林清如凝眸看着那碎瓷片,“好好的,為什麼會有碎瓷片?”
“許是不小心摔了而已。”雪茶站起身來,用手指點着屋内小桌,“諾,說不定這桌子就是用來放茶盞器具的,王婆一時失手将茶杯打翻,未曾收拾幹淨,這才在桌下留下碎瓷片的痕迹。”
林清如搖了搖頭,“未必。”
雪茶努着嘴,“為何?”
“尋常家中,茶壺茶杯為成套使用。”林清如反問她,“你在什麼情況下,會将這一套茶具,全部失手打碎?”
雪茶眼珠轉動,似是在思考。
林清如開口道:“一來,你生氣惱怒,為了洩憤将其砸碎。二來……”
她頓了頓,“你與人搏鬥,情急之下将其摔碎。”
雪茶眼睛倏的一亮,已然明白過來,“大人的意思是說……”
四目相對之間,兩人已知曉對方的答案。林清如朝她點了點頭,“隻怕王牙婆之死,不會這般簡單。”
說着,她複又向堂屋走去,“走,去看看屍體。”
王牙婆的頭垂向地面,林清如擡手拿燭火一照,幽冷光線便彙聚在那張森然慘白的臉上,王牙婆雙目猩紅,神情還帶着臨死前的毒怨與不甘,好似死死地盯住林清如。
饒是林清如,也被這場景吓了一跳。
她穩了穩心神,說道:“先把屍體放下來再說吧。”
王牙婆露出的暗紅腳尖下指着一張深色小杌子,翻倒在地闆上。林清如把小杌子挪到一旁,準備将王牙婆屍體先放下來,卻見那上面有兩個灰色的腳印,十分寬大,沾染着點點泥土痕迹。
她不由得看向王牙婆的鞋子,那雙深紅繡鞋的鞋面嶄新,像是雙新鞋的樣子,鞋底隻有薄薄一層淺灰。
于是她愈發确定自己的猜測,現在隻需查看屍體,便知她猜測是否正确。
隻是王牙婆雖然身材矮小,然而身死已僵,十分沉重,她與雪茶合力也未曾将王牙婆放下。
于是眼神看向門外的捕快。
捕快見她倆竟敢挪動這詭異屍體,已是十分驚訝,又見她倆望向自己,意圖讓自己前去幫忙,忙擺了手道:“大人!真不是我們不願意!隻是這實在是晦氣不吉……”
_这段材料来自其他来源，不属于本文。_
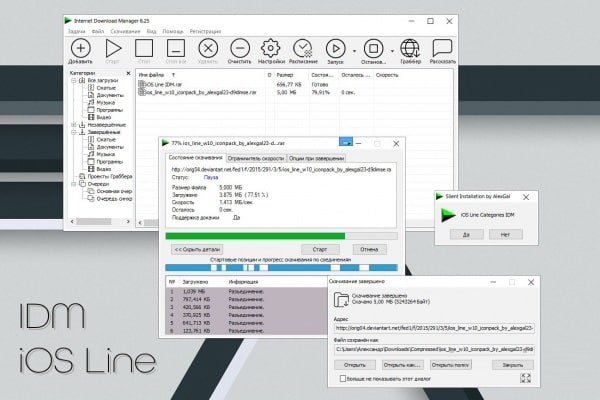Image resolution: width=600 pixels, height=400 pixels.
Task: Switch to the Ограничитель скорости tab
Action: coord(256,158)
雪茶眉頭一擰,“什麼晦氣不吉!你們當捕快的什麼樣的沒見過?你們這些老油條!原就是撿懶耍滑罷了!将事情一味推了别人!”
“雪茶姑娘這是哪裡的話……”捕快們聞言也不惱,隻讨笑着說道,“都說這紅衣紅鞋化成的女鬼是最厲害的。若真被厲鬼纏上可怎麼好……”
雪茶柳眉倒豎,還欲再說,被林清如攔住,她簡單吩咐道:
“三兩銀子,你去外面村民裡找個身高力壯的來。”
雪茶得了吩咐,隻對着圍得水洩不通的人群喊道,“誰來幫我家大人将王牙婆屍體取下?”
衆人自然是面面相觑,剛剛還你一言我一語讨論得熱火朝天的村民頓時安靜下來,用眼神互相亂瞟,誰也不曾開口。
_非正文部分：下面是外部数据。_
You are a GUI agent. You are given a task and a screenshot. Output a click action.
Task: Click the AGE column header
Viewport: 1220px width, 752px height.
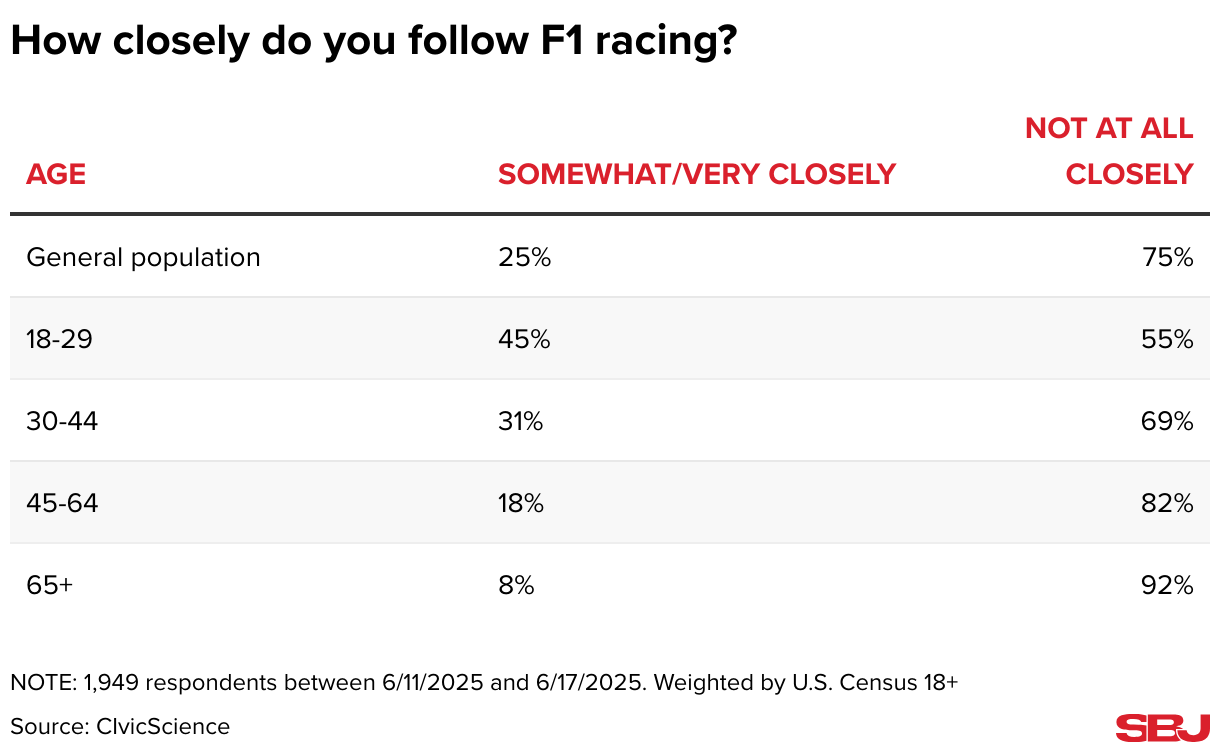56,174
安靜的氛圍好似在說,這般晦氣的事,衙門都不願意幹,更何況他們這些普通老百姓了。
“三兩銀子!”
雪茶話音落下,人群中仍然有片刻的安靜,眼神互相觑了一眼,似乎是在等待一個契機。緊接着,一個憨實的聲音響起,“我來!”
這聲音如同投石入水一般,瞬間激起周圍村民的踴躍,隻見他們相互擁擠,紛紛伸長了脖子,
“我來!”“大人讓我來!”“讓我來!”
捕快在一旁闆着臉厲聲呵斥,遏制住人群的擁擠。
随後卻讪讪沖雪茶一笑,“姑娘……其實這活兒我也可以來的……”
……
雪茶選了最開始說話的那個老實莊稼漢子,看着他将王牙婆的屍體取下後仰面放在屋内。
“等等!”林清如叫住他,“将麻繩也一起取下來。”
那莊稼漢子身高八尺左右,踮着腳将懸在房梁中的麻繩解開來,憨笑着遞給林清如。
林清如一邊探查王牙婆屍體,一邊示意雪茶好生保管那根麻繩。
王牙婆仰面躺着,雙眼睜大向外突出,滿目猩紅的樣子似乎直勾勾地将屋内之人死死盯着一般,分明是死不瞑目的樣子。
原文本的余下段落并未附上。